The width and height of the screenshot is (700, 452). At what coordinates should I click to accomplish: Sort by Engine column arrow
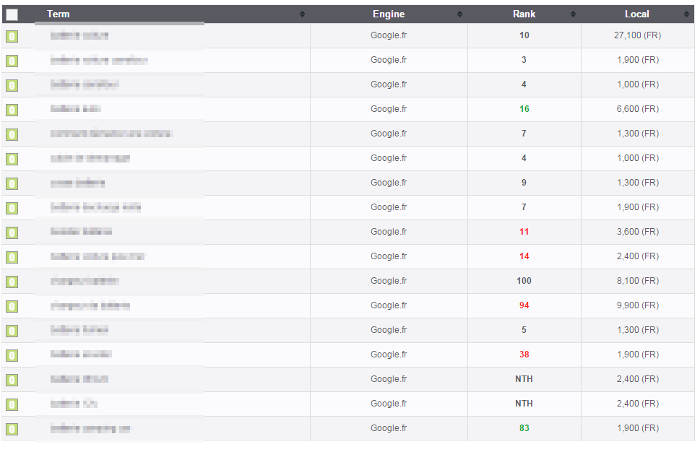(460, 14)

▬▬▬▬▬▬▬▬▬▬

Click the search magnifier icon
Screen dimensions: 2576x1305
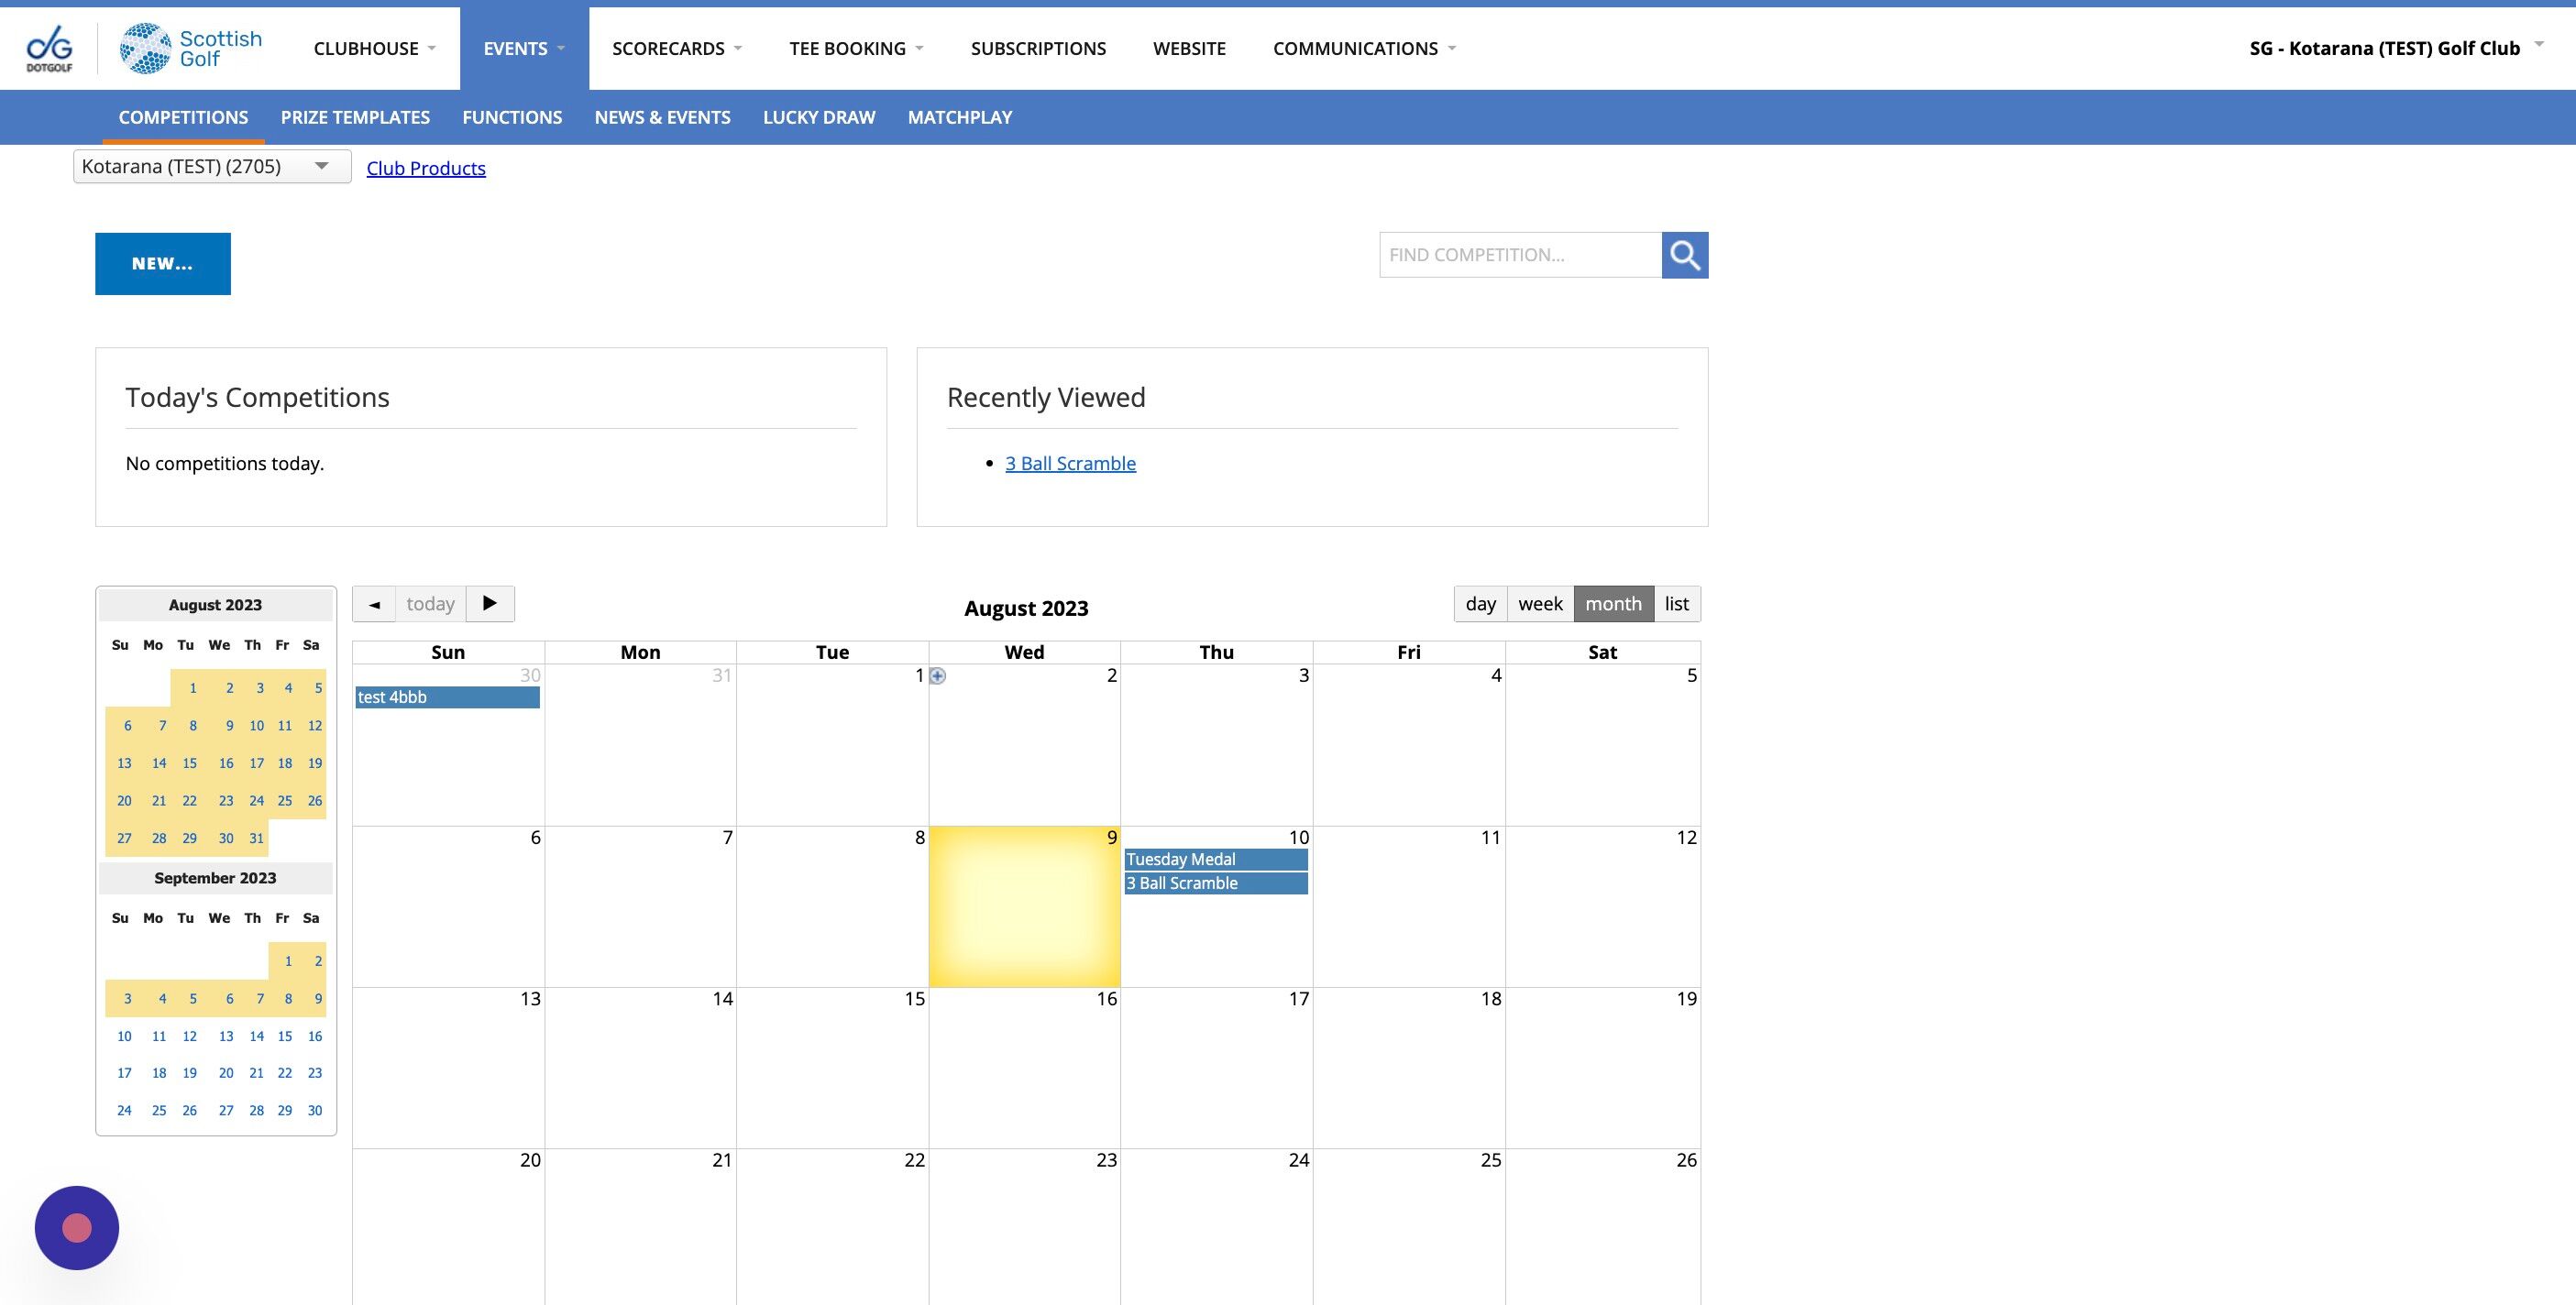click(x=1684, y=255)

▬▬▬▬▬▬▬▬▬▬

Reproduce only the part of the listing that opens with the line containing "Click the search magnifier icon" and closes with the line containing "click(x=1684, y=255)". Switch "magnifier" to "magnifying glass", keep everything else unchanged, and leave the pictures out.

Click the search magnifying glass icon
Screen dimensions: 2576x1305
click(x=1684, y=255)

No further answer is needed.